Rest assured, the discussion about legalizing cross-border remote searches has just started. It will take a long time (maybe years) and require democratic processes before these far reaching investigatory powers will be implemented in our Code of Criminal Procedure.

2 Comments

Jan-Jaap Oerlemans

Good questions. Normally, it requires a formal request to collect the evidence from either the company or the relevant state authorities, but the interesting thing is it that they could do it unilaterally.

I could be wrong, but as I understand it, it seems that just the infringement on the sovereignty of another nation does not affect admissibility of evidence in a case or result in other sanctions under Dutch law.

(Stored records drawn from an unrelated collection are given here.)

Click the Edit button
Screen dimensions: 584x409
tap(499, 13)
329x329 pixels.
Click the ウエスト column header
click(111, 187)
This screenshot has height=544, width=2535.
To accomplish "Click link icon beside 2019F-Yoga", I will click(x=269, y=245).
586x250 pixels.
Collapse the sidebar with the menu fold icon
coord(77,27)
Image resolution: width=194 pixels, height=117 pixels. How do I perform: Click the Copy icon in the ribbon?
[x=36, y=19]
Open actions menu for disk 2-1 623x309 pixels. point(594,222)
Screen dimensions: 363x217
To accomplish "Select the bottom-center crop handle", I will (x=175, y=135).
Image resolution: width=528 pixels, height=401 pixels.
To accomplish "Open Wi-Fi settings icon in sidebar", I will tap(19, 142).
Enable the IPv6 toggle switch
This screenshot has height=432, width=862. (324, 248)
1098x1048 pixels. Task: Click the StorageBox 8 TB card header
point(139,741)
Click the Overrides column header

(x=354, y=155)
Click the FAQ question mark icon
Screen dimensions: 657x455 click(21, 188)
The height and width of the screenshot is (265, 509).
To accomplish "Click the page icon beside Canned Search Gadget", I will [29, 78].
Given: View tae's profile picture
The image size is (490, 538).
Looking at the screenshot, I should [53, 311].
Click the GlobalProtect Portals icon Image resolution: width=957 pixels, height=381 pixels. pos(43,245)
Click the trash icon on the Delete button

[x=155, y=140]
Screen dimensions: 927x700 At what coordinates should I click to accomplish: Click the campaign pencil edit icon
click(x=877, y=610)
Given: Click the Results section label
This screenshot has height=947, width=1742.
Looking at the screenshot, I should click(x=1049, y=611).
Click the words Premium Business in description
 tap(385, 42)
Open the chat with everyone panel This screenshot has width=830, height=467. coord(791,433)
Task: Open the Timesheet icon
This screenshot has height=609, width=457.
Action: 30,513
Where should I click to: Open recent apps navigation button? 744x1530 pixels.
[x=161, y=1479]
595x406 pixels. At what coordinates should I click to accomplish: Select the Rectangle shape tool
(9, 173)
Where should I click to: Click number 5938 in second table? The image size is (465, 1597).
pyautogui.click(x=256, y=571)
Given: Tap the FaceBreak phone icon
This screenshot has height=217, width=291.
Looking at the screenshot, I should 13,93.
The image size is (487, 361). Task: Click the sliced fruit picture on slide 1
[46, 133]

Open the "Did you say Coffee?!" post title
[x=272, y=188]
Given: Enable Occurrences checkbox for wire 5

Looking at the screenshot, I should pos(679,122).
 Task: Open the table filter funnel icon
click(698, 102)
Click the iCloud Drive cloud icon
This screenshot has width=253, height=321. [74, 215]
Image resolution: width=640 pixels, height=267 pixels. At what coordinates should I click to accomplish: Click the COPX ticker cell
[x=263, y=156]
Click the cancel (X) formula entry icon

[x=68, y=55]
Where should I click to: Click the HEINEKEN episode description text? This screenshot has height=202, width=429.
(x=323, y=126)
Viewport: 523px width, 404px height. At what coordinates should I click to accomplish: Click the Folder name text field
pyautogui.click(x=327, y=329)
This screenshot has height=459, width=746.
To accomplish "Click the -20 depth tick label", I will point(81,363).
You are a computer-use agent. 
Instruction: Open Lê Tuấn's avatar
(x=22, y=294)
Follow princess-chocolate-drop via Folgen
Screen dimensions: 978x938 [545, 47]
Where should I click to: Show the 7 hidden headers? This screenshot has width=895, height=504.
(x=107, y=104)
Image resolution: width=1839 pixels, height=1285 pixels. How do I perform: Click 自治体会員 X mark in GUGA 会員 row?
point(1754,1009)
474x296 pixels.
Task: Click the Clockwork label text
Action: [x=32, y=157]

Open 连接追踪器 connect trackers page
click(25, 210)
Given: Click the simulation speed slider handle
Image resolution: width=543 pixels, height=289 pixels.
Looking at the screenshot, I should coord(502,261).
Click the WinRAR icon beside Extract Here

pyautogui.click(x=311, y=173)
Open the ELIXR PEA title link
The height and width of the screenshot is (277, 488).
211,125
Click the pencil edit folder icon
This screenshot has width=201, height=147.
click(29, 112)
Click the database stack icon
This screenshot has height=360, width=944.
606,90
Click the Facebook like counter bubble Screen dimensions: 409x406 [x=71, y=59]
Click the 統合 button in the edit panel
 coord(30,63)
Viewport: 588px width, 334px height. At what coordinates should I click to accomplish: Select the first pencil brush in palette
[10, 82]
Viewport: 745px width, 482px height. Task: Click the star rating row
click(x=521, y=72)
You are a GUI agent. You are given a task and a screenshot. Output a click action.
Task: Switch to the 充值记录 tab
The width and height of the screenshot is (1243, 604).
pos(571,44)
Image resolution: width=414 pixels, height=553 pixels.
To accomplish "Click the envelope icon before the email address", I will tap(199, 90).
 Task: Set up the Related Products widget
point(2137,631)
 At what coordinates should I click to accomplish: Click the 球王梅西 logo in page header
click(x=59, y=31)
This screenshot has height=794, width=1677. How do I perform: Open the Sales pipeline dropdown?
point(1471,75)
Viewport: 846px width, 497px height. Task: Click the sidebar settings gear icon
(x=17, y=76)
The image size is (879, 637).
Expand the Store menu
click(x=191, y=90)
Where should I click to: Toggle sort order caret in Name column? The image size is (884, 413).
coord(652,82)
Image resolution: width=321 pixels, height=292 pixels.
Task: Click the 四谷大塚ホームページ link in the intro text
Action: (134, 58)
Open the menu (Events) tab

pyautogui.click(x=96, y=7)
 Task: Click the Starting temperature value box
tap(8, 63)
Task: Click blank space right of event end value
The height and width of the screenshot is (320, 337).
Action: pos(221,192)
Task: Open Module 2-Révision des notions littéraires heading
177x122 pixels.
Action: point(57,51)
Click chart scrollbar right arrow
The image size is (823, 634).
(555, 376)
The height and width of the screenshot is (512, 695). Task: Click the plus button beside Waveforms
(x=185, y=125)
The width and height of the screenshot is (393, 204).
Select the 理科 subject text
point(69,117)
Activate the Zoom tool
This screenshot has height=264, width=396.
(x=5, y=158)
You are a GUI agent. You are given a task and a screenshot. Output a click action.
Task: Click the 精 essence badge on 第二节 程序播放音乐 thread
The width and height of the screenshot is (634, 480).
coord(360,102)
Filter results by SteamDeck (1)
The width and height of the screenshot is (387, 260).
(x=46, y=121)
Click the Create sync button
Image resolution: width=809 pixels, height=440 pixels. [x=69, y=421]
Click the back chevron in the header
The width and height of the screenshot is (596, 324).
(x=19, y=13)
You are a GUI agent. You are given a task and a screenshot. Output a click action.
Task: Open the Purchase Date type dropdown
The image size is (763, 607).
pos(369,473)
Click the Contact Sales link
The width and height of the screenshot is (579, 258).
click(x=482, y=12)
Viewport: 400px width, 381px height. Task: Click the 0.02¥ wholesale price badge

Using the principle of reciprocity an other state could argue they could hack computers in the Netherlands under their own conditions also. Some countries, I believe the UK, Germany and France already allow hacking as an investigatory method, but they did not explicitly state they could hack across borders. I would not be surprised if they, in practice, hack across border in certain circumstances (and yes, such as in terrorism-cases).

Mair

Very interesting article!

Would remote cross-border searches require cooperation between Dutch law enforcement and law enforcement in the other country (something like an international search warrant?), or would the Dutchies just go it alone? And if they do go it alone, can the judge look into whether the evidence so gathered is admissible based on breaking the international principle of territoriality? Or is it rather like extra-legal 'rendition', so who cares how the evidence/person got there, let's just apply the law now it's there?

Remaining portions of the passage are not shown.